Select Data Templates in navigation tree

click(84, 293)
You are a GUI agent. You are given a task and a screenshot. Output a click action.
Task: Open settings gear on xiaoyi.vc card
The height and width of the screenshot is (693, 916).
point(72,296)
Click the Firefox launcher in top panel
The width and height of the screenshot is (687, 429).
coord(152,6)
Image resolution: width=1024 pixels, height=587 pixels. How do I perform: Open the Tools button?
==
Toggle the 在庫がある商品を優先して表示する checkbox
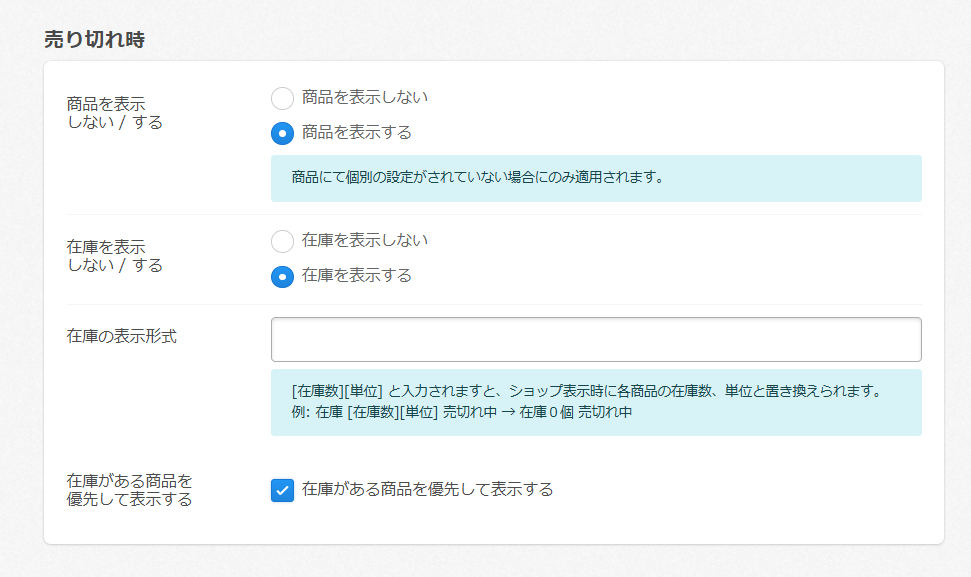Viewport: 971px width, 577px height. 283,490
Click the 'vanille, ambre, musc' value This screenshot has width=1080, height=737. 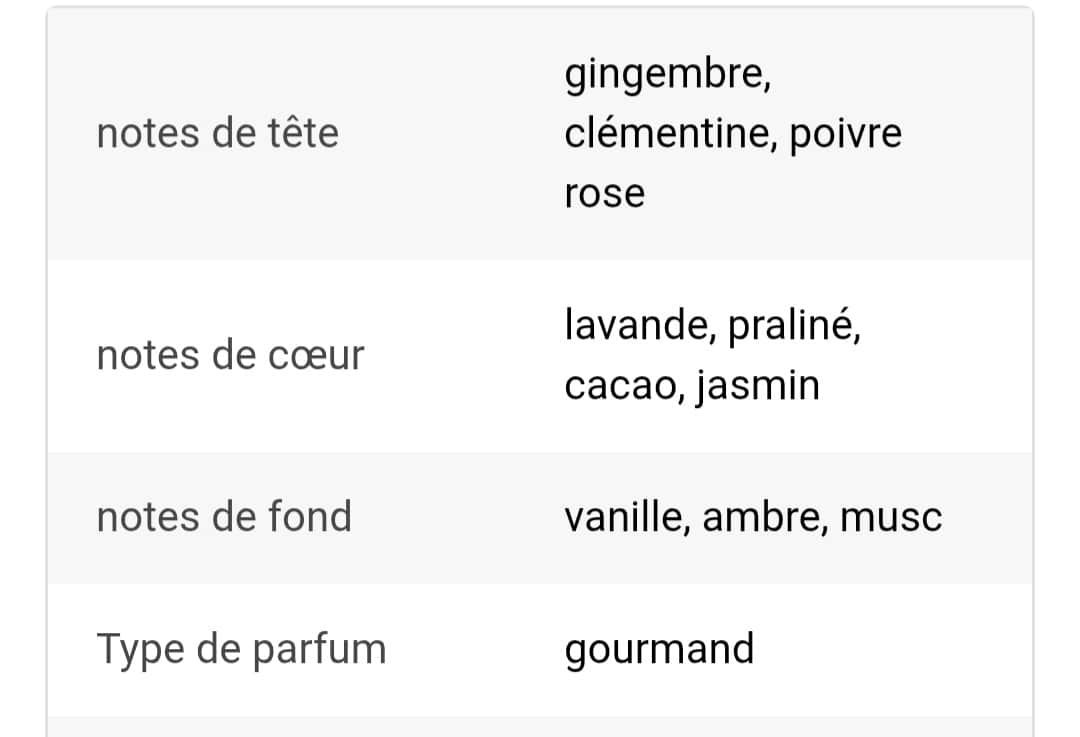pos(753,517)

> [Problem details]:
Find "The height and" in the entries above and copy that whole line exactly, then each line after it through the line that contains "Image resolution: width=1024".

> [Output below]:
The height and width of the screenshot is (693, 916).
point(72,296)
Click the Firefox launcher in top panel
The width and height of the screenshot is (687, 429).
coord(152,6)
Image resolution: width=1024 pixels, height=587 pixels. How do I perform: Open the Tools button?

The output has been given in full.